---------- SUPPLIED MATERIAL

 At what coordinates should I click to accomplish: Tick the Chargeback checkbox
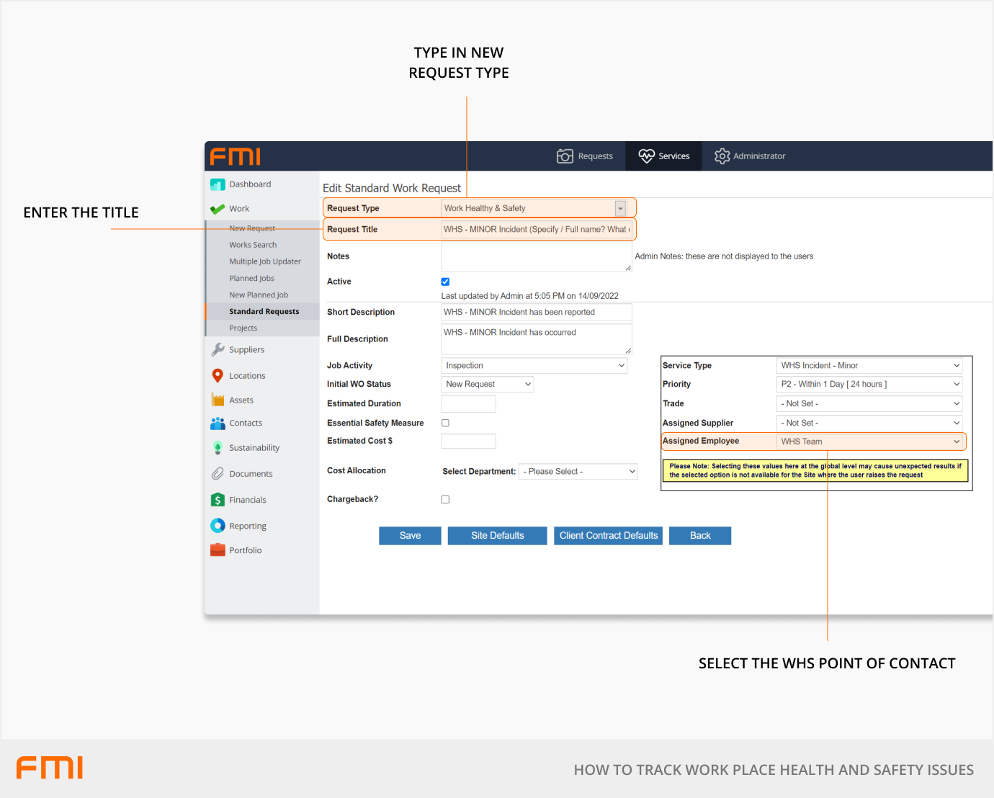click(x=445, y=499)
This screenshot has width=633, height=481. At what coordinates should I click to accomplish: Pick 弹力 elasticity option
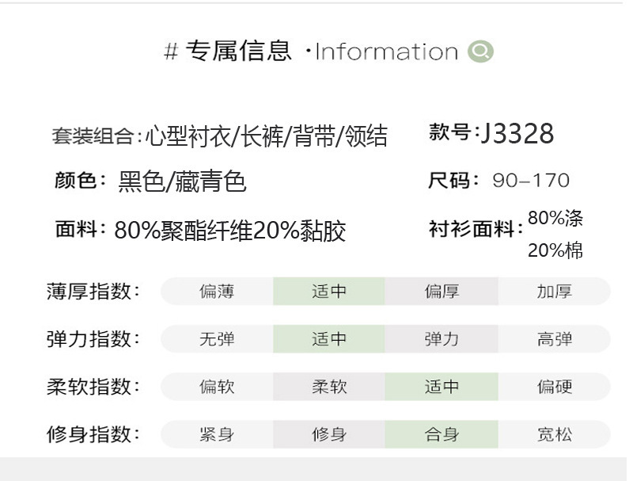pyautogui.click(x=442, y=339)
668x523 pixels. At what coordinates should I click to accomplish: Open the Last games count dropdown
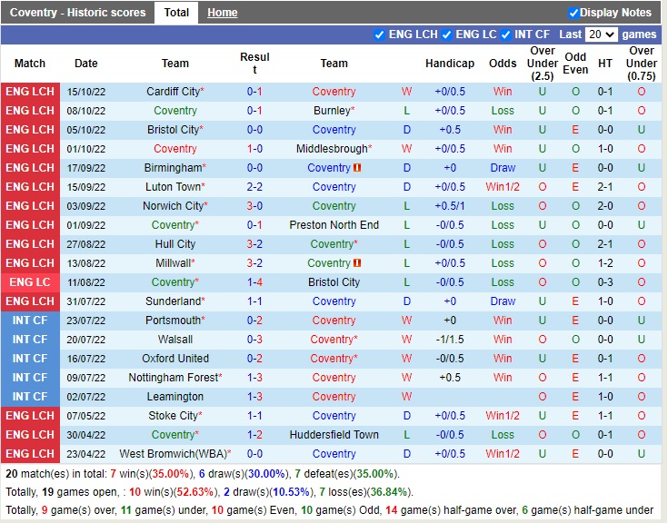pyautogui.click(x=601, y=35)
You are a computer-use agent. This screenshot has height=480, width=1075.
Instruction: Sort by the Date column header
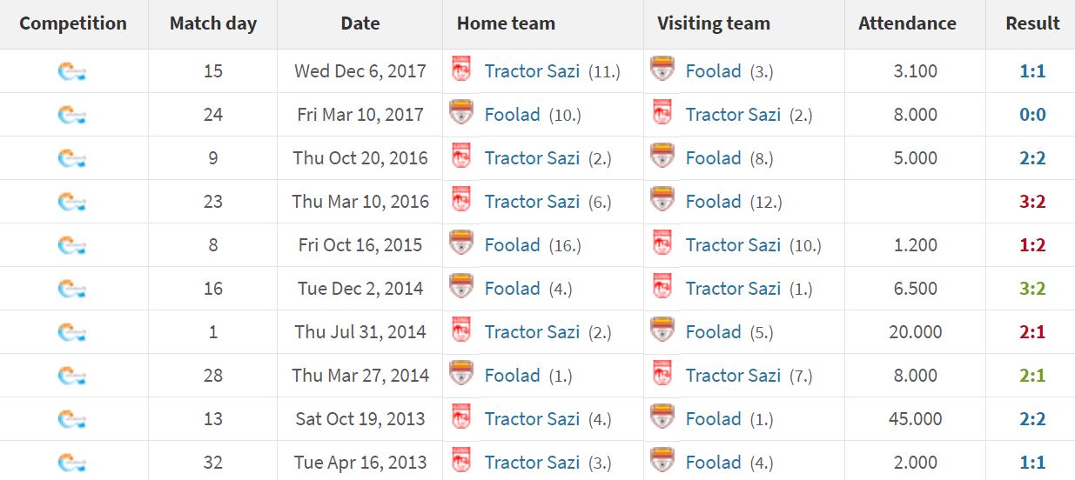coord(360,23)
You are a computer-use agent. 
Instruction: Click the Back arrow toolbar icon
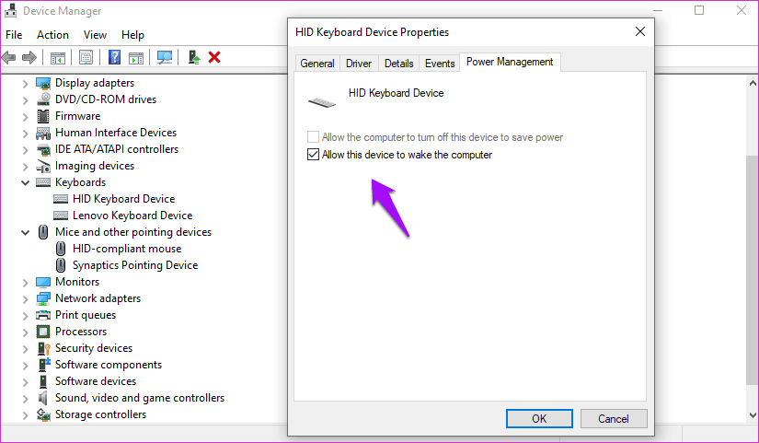8,58
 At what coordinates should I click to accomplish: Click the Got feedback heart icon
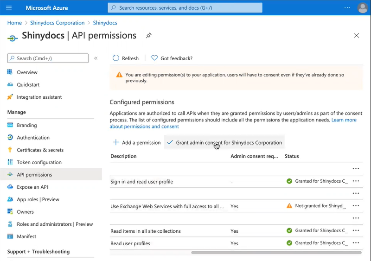click(x=154, y=58)
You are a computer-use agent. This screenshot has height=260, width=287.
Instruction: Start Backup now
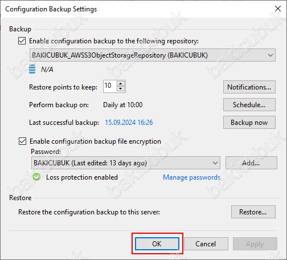click(x=249, y=123)
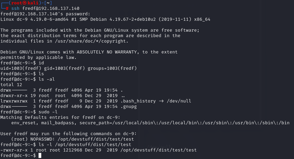
Task: Click the 'total 12' output line
Action: 12,85
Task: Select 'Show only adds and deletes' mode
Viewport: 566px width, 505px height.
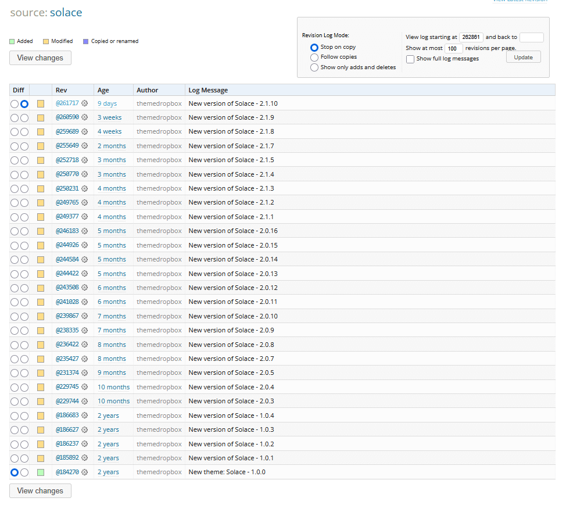Action: tap(314, 66)
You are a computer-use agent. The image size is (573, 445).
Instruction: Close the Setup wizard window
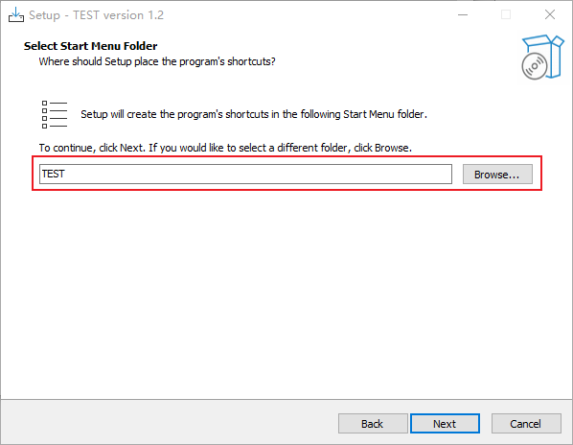[550, 14]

--------------------

[WORK ORDER]
Repeat all entries exactly, pictures excluded.

[RESPONSE TO THIS EXERCISE]
 At what coordinates should I click to accomplish: Tick the Chargeback checkbox
click(x=445, y=499)
This screenshot has width=633, height=481. At what coordinates should I click to accomplish: Pick 弹力 elasticity option
pyautogui.click(x=442, y=339)
668x523 pixels. At what coordinates should I click to accomplish: Open the Last games count dropdown
pyautogui.click(x=601, y=35)
You are a computer-use agent. This screenshot has height=480, width=1075.
Instruction: Sort by the Date column header
coord(360,23)
You are a computer-use agent. 
Instruction: Click the Back arrow toolbar icon
8,58
 At what coordinates should I click to accomplish: Click the Got feedback heart icon
click(x=154, y=58)
You are a computer-use agent. This screenshot has height=260, width=287.
Instruction: Start Backup now
click(x=249, y=123)
Task: Click the 'total 12' output line
Action: 12,85
Task: Select 'Show only adds and deletes' mode
Viewport: 566px width, 505px height.
Action: tap(314, 66)
You are a computer-use agent. The image size is (573, 445).
Instruction: Close the Setup wizard window
[550, 14]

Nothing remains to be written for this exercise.